City Council members Elizabeth Crowley (D-Middle Village) and Daniel Dromm (D-Jackson Heights) joined parents outside PS 128, at 63-25 69th St., to rally against the DOE’s intention to take half of the savings from city schools unless they plan to spend the money by March 18.
“We’re outraged that the DOE wants to take money from these schools,” Crowley said. “We’re here today to tell the mayor this is bad policy.”
But four days after the rally, the DOE revised the plan and said it only planned to take 30 percent of the funds instead of 50 percent.
The reduction was not enough for Crowley.
“The Bloomberg administration has repeated time and again that we need to be fiscally conservative by doing more with less — now the DOE is trying to penalize our most responsible principals for doing just that,” she said in a statement. “This is not a compromise — this is about doing what is right for our schools and what is right for our students. To take back funding that is already given is nothing more than robbery.”
The policy, announced Feb. 22, is called the “Deferred Program Planning Initiative.” In years past, it allowed schools to keep unspent money from the year’s budget to roll over or save for unforseen future expenditures. But the new mandate means schools could only save 70 percent of the extra money and would have to give the 30 percent back to the DOE.
The policy would affect every school in the city, but according to parents is especially harmful to PS 128, which does not receive Title I federal funding.
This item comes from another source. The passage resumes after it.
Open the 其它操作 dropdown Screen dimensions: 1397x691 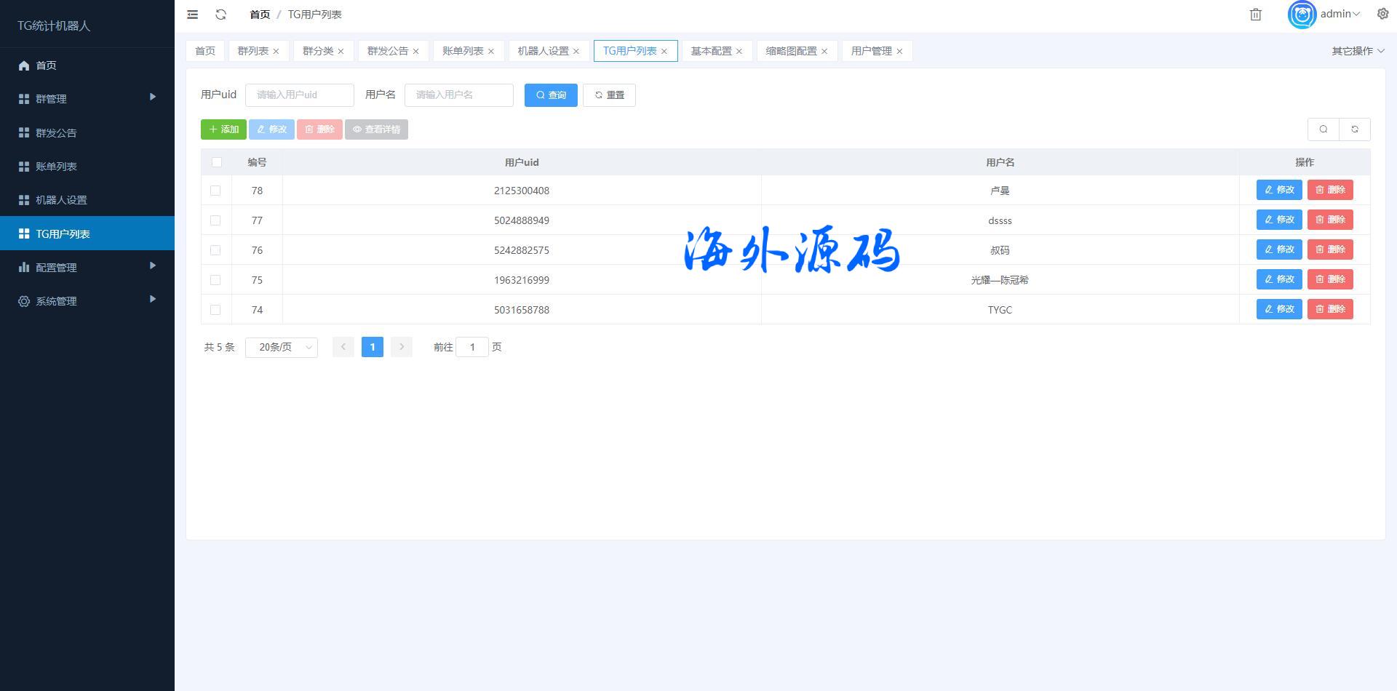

The school is also growing from K-5 to a K-8 school, according to state Sen. Joseph Addabbo (D-Howard Beach), and the rainy day funds were designed to make the transition easier.
Addabbo sent a letter to city Schools Chancellor Cathleen Black urging her to reconsider the proposal.
“I understand that many 8th grade mandates are set to begin next year, such as Regent Math and Science courses as well as foreign language opportunities, and these PS/IS 128Q monies were part of the school’s three-year plan to address this,” the letter said.
Initially, the DOE had told principals to either put the money back into their budgets by March 7 or give the required percentage back to the department.
The deadline for the spending was originally March 4, but the ensuing uproar convinced the DOE to push the date back to March 18.
“Over the last few weeks, I heard thoughtful feedback from principals across the five boroughs about how we can help them continue making prudent, long-term budget decisions, and we’ve crafted a solution to let them do that,” city Schools Chancellor Cathleen Black said in a statement.
But Dromm said Black and Bloomberg are punishing schools that were fiscally responsible.
“They are pulling away money that was set aside in preparation of the budget crisis we all knew was coming,” he said.
The department hopes to save about $80 million, according to Crowley, a number she said is a drop in the bucket of the DOE’s budget deficit. She suggested trimming waste from the education budget by investigating contracts the city has with private contractors.